Andrea cumplirá treinta y ocho años en unos meses. Es guapa, talentosa, soltera y, dato adicional, no tiene hijos. Hace unos días nos encontramos de pasadita a orillas del mar. Ella caminaba en bikini hacia la playa contigua. Había quedado con unas amigas en tomar unos vinos previos al almuerzo.
Yo también estaba en traje de dos piezas, aunque a diferencia de ella, tenía que sumir la panza cada vez que me agachaba a recoger agua en un balde para llenar la piscina de arena que Fabio había hecho. Chorreaba de sudor y mataba por un helado, pero la dieta me impedía comprarlo. Para mí, la hora del almuerzo era aún incierta: estaba en medio de una negociación con mi hijo: luego del huequito, nos vamos. Felizmente apareció Andrea, porque estaba a punto de pecar apenas asomara el siguiente hombrecito de amarillo.
Ella se estaba quedando en casa de una de sus hermanas. Yo estaba en la casa de un amigo con tres parejas más, y los hijos de todos. Era un alboroto total. Me contó que estaba feliz de disfrutar unos días con su sobrino favorito. Es la mayor de cuatro mujeres, todas casadas y con hijos, dos de ellas embarazadas por segunda vez.
Entonces se me salió un horrible, espantoso, impertinente e inesperado: «¿Y tú para cuándo?».
Lo escribo días después y todavía no lo creo. La pregunta que tanto odié desde que cumplí treinta años hasta que salí embarazada. El relato de Andrea fue perdiendo ritmo y su euforia previa se transformó en reflexión. Me di cuenta de la tontera que había dicho y no supe cómo arreglarla.
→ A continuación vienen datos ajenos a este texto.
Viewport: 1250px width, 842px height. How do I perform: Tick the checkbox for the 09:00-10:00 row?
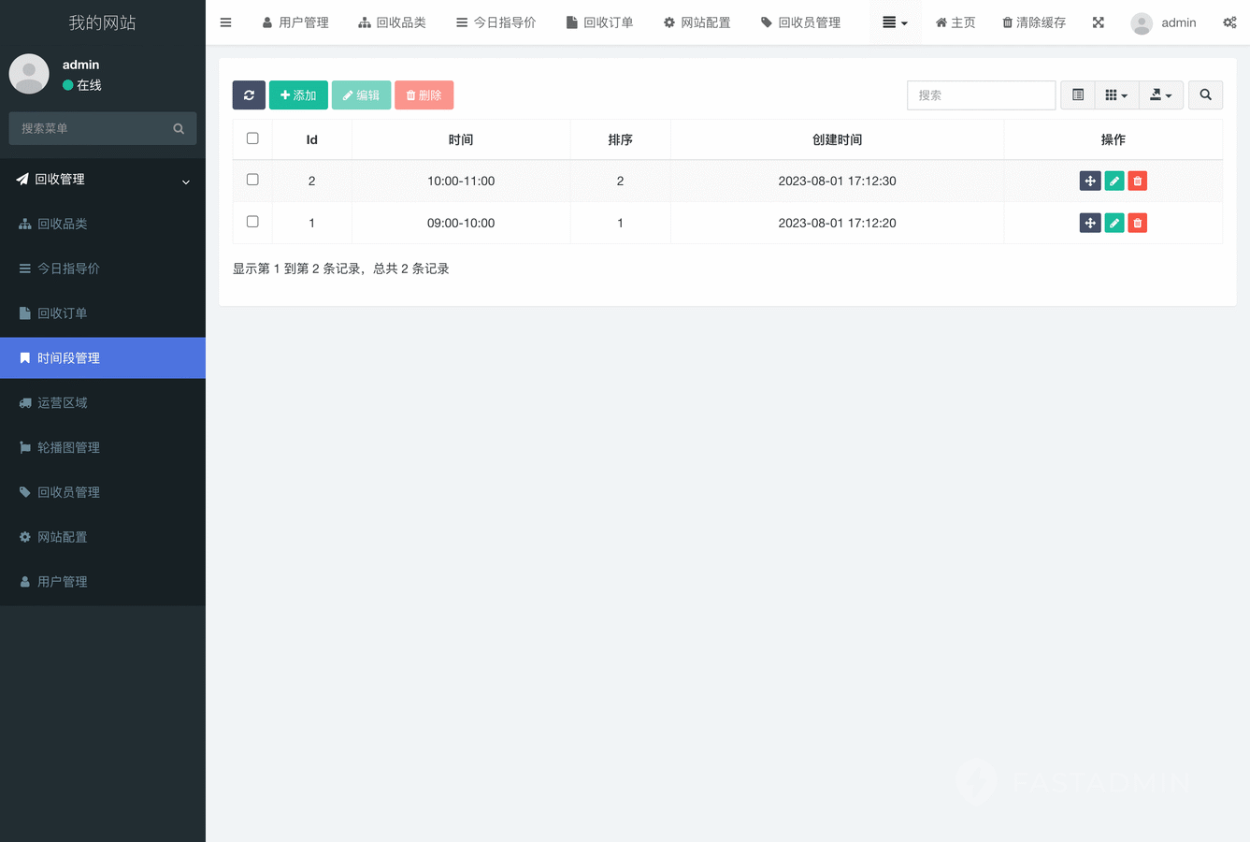(x=252, y=222)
Peor aun cuando me recordó que hacía unos años era ella la que se moría por tener un hijo con su novio, y yo me resistía a la idea de ser madre: «Cómo da vueltas la vida ¿no?». Me sentí miserable.
Comenzó a explicar por qué terminó con su última pareja hacía dos años. Me dijo que desde entonces no se enganchaba con nadie. Que estaba harta de que sus amigas le armaran citas a ciegas que terminaban siendo un fiasco. Que a menudo había intentado iniciar algo con alguien, pero que a la segunda salida lo descartaba. Que no quería estresarse por la edad y la maternidad. Que creía que lo más importante era estar en paz y que era la primera vez que se sentía bien consigo misma.
Por supuesto que eso es lo único que interesa. La que estuvo mal fui yo. No sé por qué lo hice. Tal vez estaba un poco distraída porque tenía la mitad del cerebro atenta a los movimientos de mi hijo. O será que lo que quise saber es cuántas veces le habían hecho esa pregunta, pero no completé la frase. Quizá fue una envidia subconsciente que me obligó a fastidiarle un poco su relajada tarde. Me asusté de mí misma.
No dejes nunca que la gente invada tu privacidad, menos aun una casi desconocida. Lo peor que se puede hacer es buscar pareja como si se tratara de un vestido o tener un hijo con cualquiera porque “todas” tienen hijos.
Lo que me merecía era recibir una respuesta malcriadona de Andrea, así como las que yo daba cada vez que me decían que se me estaba pasando el tren: «Ay, qué flojera me da verte tan cansada y con ojeras» o «¿has pensado en cambiar de nutricionista?» o «no cambiaría por nada mi vida deliciosa de soltera».
Nadie debe decirte qué es lo mejor para ti. Es algo que no debemos permitir, nunca. Perdóname, Andrea.